=== Required work ===
Search the material for the word "Given" and report each line where it turns up.

### Data for this task

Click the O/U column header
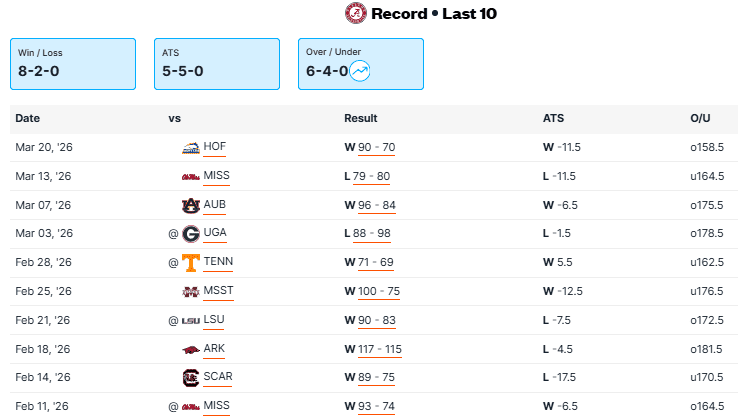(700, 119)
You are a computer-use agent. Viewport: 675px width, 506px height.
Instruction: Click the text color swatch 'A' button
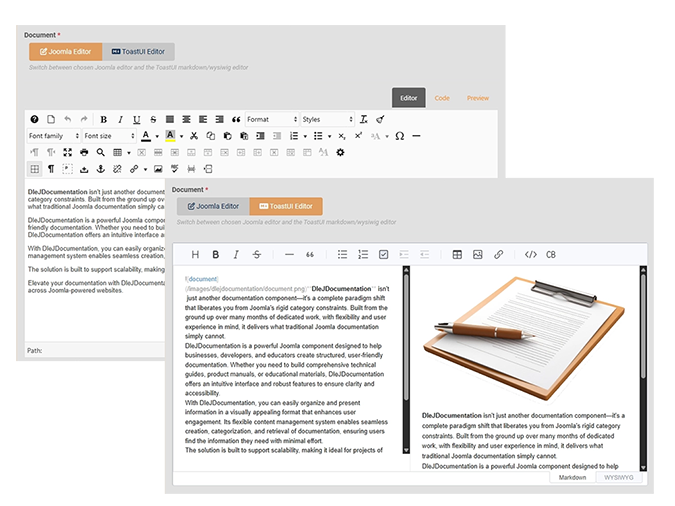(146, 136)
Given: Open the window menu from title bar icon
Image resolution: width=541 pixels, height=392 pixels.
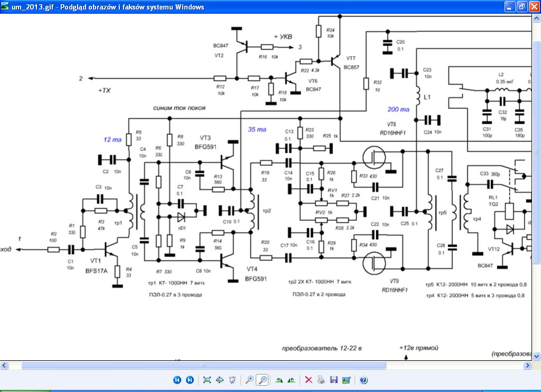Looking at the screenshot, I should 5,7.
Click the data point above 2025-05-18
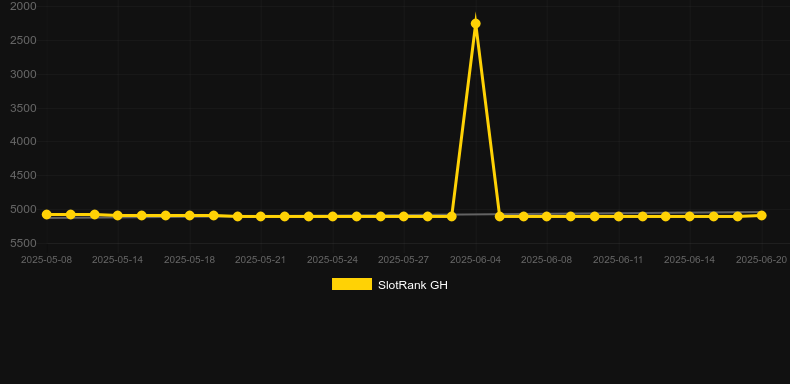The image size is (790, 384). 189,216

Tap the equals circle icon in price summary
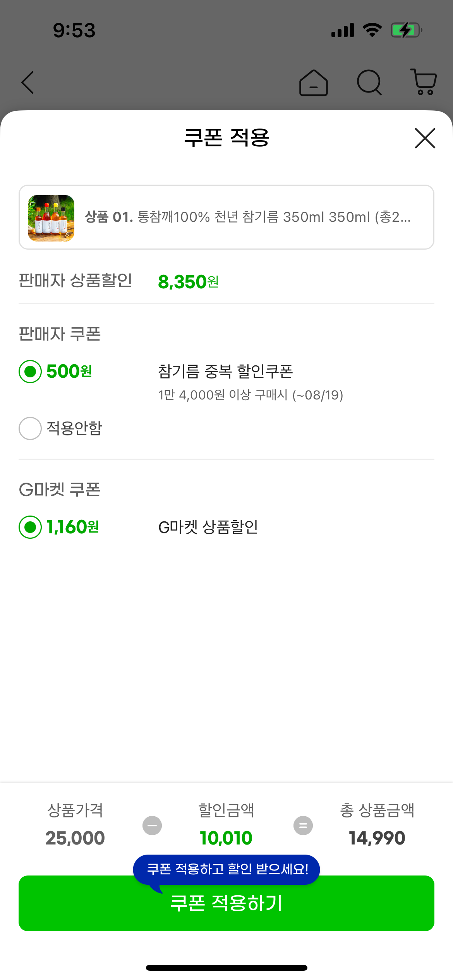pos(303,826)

######
### Data for this task

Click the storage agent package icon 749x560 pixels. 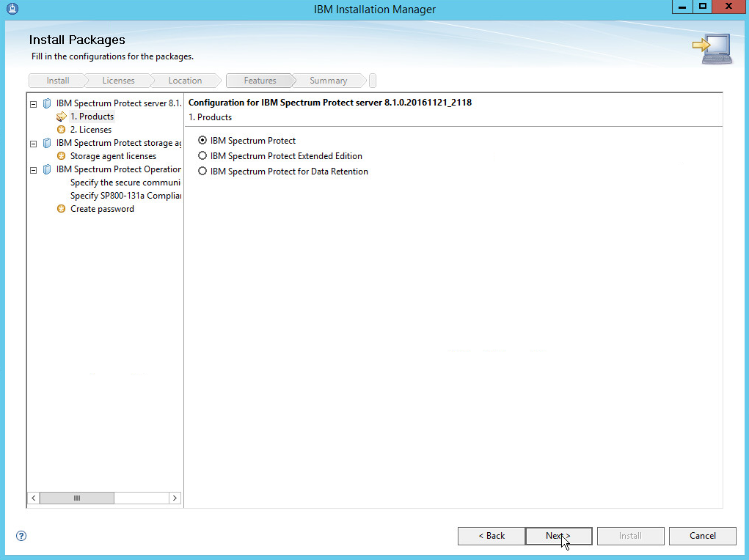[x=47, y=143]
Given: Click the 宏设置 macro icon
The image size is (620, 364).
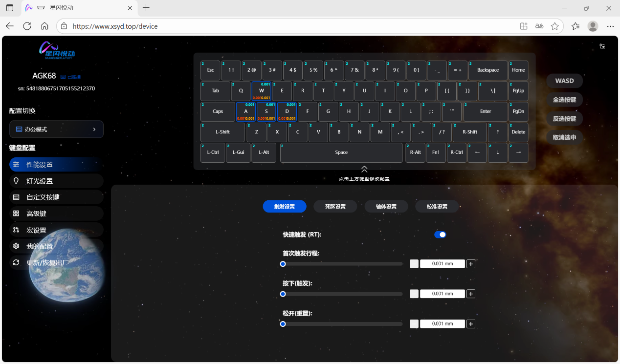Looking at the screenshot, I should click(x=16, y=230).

######
### Data for this task

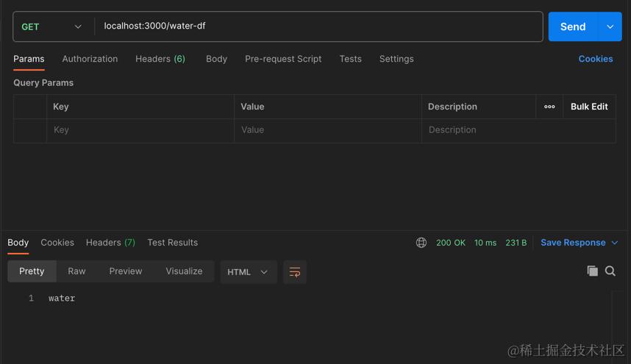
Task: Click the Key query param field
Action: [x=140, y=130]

######

=== Output of the task ===
Given: Open the window menu from title bar icon
Given: Click the 宏设置 macro icon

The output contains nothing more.